If you are a marketer, chances are that you have read about the holy grail that is viral marketing, the campaign so stealthy, so clever it takes off in exponential fashion, inspiring customers around the country to engage with your brand. Winning examples include Burger King’s “subservient chicken” and CareerBuilder’s “monk-e-mail.” So why haven’t you set aside a budget for viral marketing? In short, it is hard. Hard to develop something so brilliant that it resonates with vast numbers of people. Hard to identify the right set of key influencers. Hard to promote without seeming overtly commercial.

Morgan Friedman, founder of OverheardIntheOffice, recently named a top 100 blog by PC Magazine, points out that some of the best viral content was not designed by marketers at all. Hamsterdance, rendered on a Geocities page, was part of a competition between an art student and her friends to see who could drive the most traffic.
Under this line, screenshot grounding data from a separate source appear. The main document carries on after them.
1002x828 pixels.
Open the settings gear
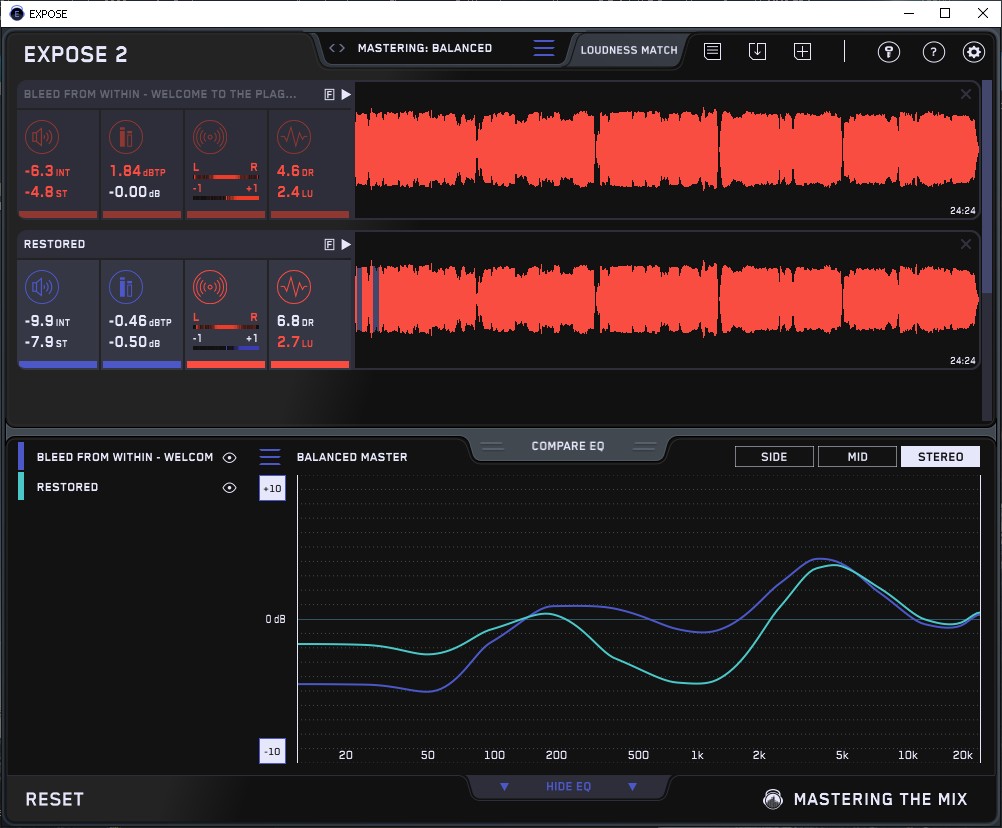[973, 52]
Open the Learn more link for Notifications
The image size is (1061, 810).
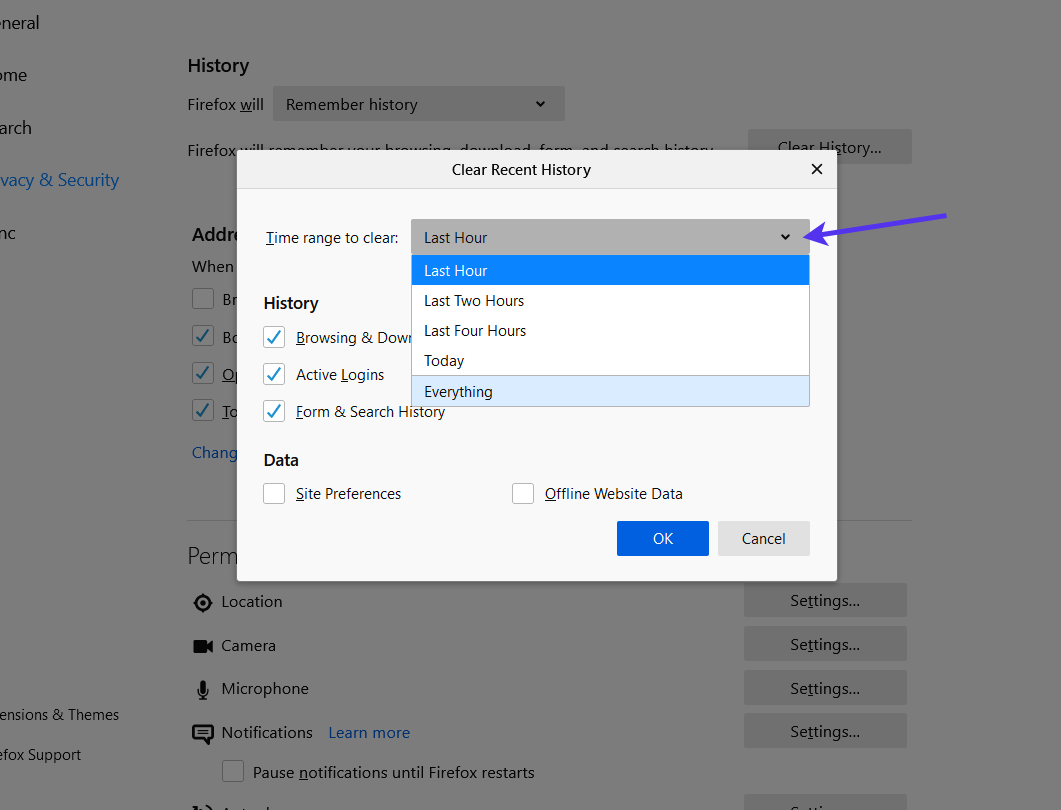[x=368, y=733]
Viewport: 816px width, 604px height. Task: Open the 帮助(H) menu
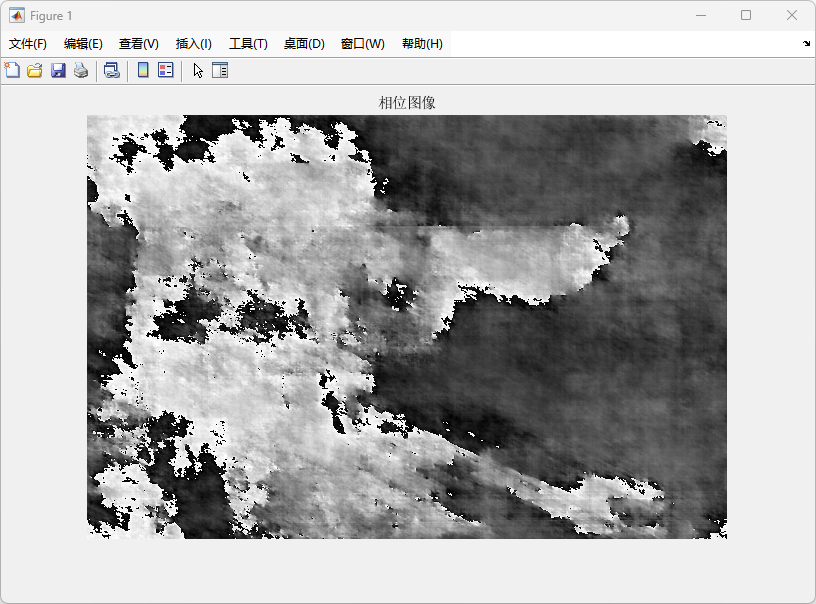[x=422, y=44]
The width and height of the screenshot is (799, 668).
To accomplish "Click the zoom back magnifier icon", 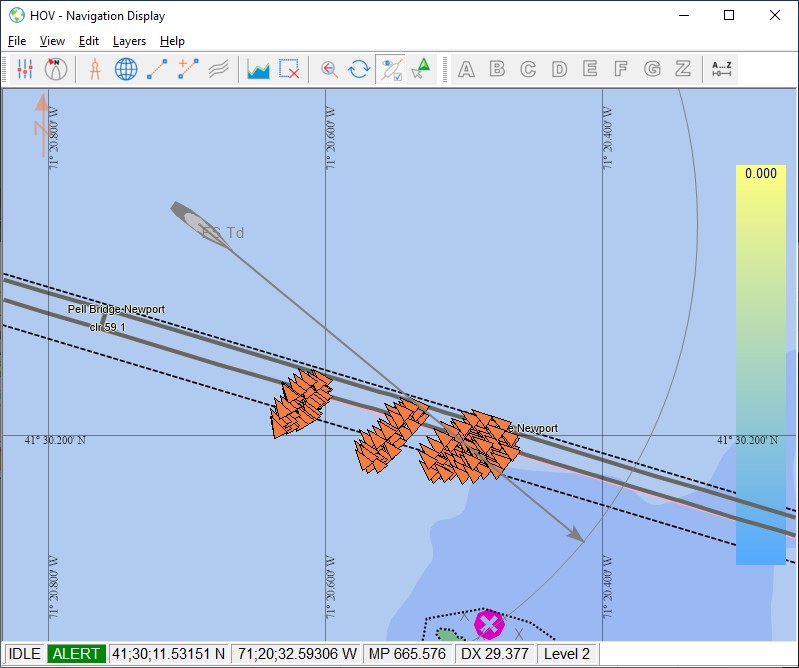I will pos(328,69).
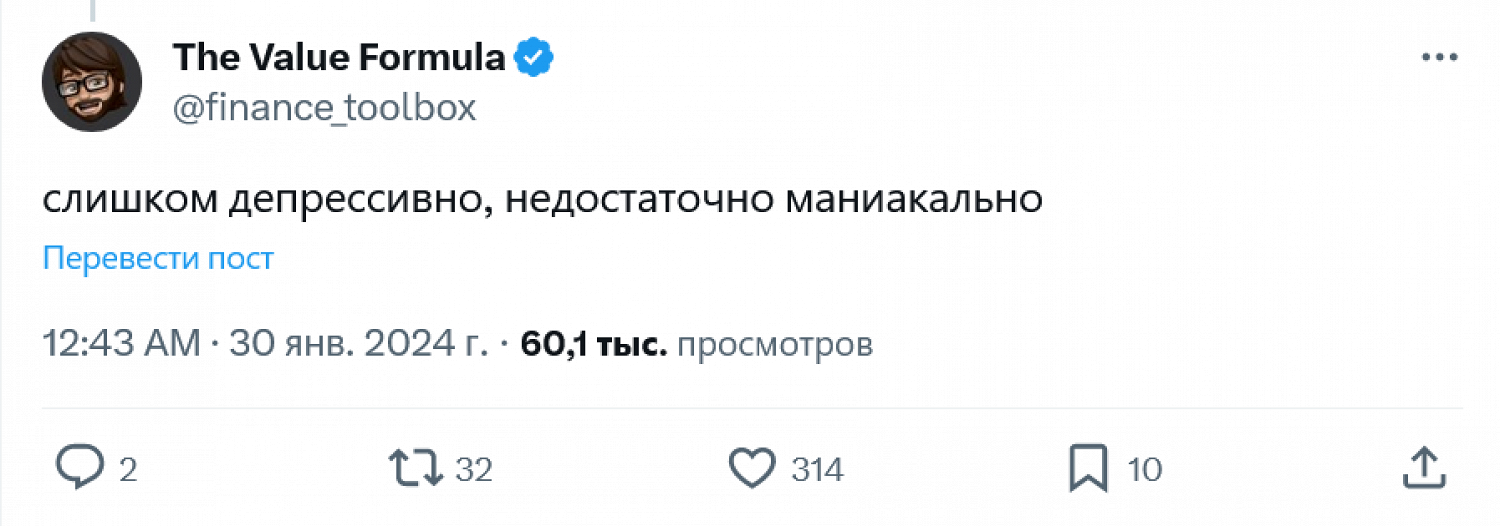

The Dancing Baby was a development team’s early experiment in 3D animation.

What exactly made these pieces viral to the extent that they influenced offline culture? And, how can marketers replicate this aspect? Friedman feels very strongly that “viral content must be either humorous or profoundly useful.” While many marketers believe their Web content is useful, Friedman challenges them to compare the offering to profoundly useful sites such as Google, eBay and Hotmail.

Friedman also points out that creating the right content or functionality is not enough. The truth is that everything viral requires a boost.

“You need that first group of 1,000 people to spread the word,” stated Friedman, “which means you need to send it to an initial 40,000 people to identify the key influencers.”

And, of course, there is the advertising route. Friedman admitted that this is difficult. “If it looks like advertising, it doesn’t feel authentic.”

Friedman cited BlogAds as an example, because “they don’t feel overtly commercial and they carry the on-page conversation one step further.”

One marketer who relies heavily on advertising is Don Steele, senior director of digital marketing at Comedy Central and a speaker at SMX Social Media in New York. Despite his firm’s wildly successful programming, he acceded, “We can use limited amounts of money, time and resources to gain awareness pre-broadcast. But the post-broadcast opportunity is unlimited. We engage in viral outreach, search and syndicated affiliates during this time.”

As it turns out, viral marketing doesn’t always happen so fast. In what this writer has coined “latent virality,” it is frequently an offline event that brings viral content or functionality to the forefront at a later date.

Steele agreed. “There might be pickup on a video eight months after it aired, when the subject matter appears in the news.”